Martin Stuflesser, experto liturgista de Würzburg, cree que, manteniendo las
directrices romanas sobre las traducciones, no nacería ninguna nueva traducción sino
«neologismos, extranjerismos de reciente creación, que no pueden ocultar su origen
latino (ni quieren). Que una fidelidad así al original latino ayude realmente a la
comprensión del texto traducido, se puede poner efectivamente en duda» (Stuflesser 21).
Traducir es un arte culto. Traducir algo lo más literalmente posible no cabe en ese arte.
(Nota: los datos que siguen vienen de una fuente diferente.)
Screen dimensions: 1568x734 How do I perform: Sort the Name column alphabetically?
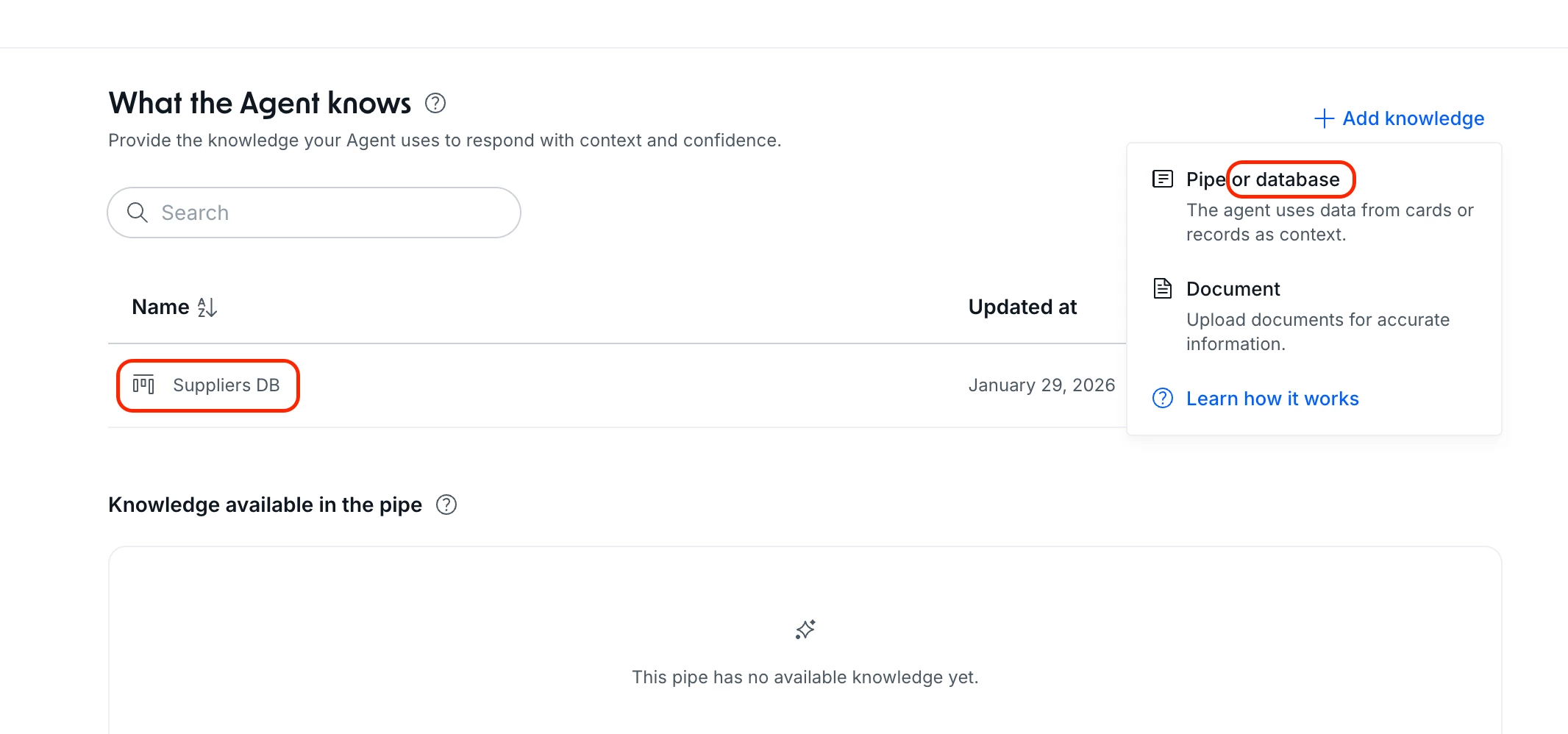coord(207,307)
Porque se trata siempre de traducir a otro espacio lingüístico y a otra sensibilidad
lingüística.
No solo el lenguaje de los textos litúrgicos: también el lenguaje del predicador
precisa de una alta sensibilidad. Johannes Röser, redactor jefe de Christ in der
Gegenwart, critica el hecho de que muchos predicadores empleen cada día más «una
retórica religiosa triunfalista, muchas veces penosamente chabacana» (citado en
Schlemmer 14).
Cuando oigo un sermón, siempre presto atención al lenguaje: ¿tiene entidad o es
palabrería huera?; ¿es perorata aprendida de memoria o sale del corazón?; ¿es sugerente
o es lenguaje típico de teólogos?; ¿tiene el orador, con su lenguaje, contacto con la
gente?; ¿responde a sus preguntas, o despliega un lenguaje que en sí es ciertamente
correcto, pero que no afecta a nadie?
Pierre Stutz, en su colaboración en el número más arriba citado del Anzeiger für die
Seelsorge, hace algunas sugerencias sobre el tema del nuevo lenguaje en la liturgia.
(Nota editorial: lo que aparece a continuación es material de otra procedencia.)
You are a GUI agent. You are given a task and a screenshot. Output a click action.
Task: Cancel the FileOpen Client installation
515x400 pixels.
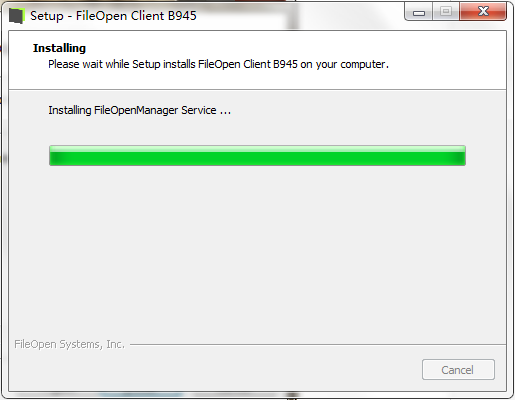click(x=458, y=370)
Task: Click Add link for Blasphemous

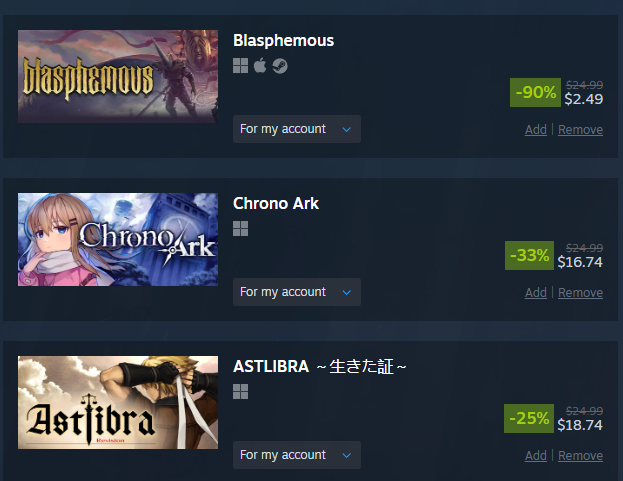Action: 536,129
Muestra cómo el predicador encuentra continuamente nuevas palabras para lo indecible,
«para el acontecer del amor de Dios en medio de los altibajos de nuestra vida» (Stutz
15). Aquí no se trata solo de que encontremos un nuevo lenguaje, sino también de que,
en una escucha silenciosa, «nos dejemos encontrar por palabras nuevas» (ibid. 17).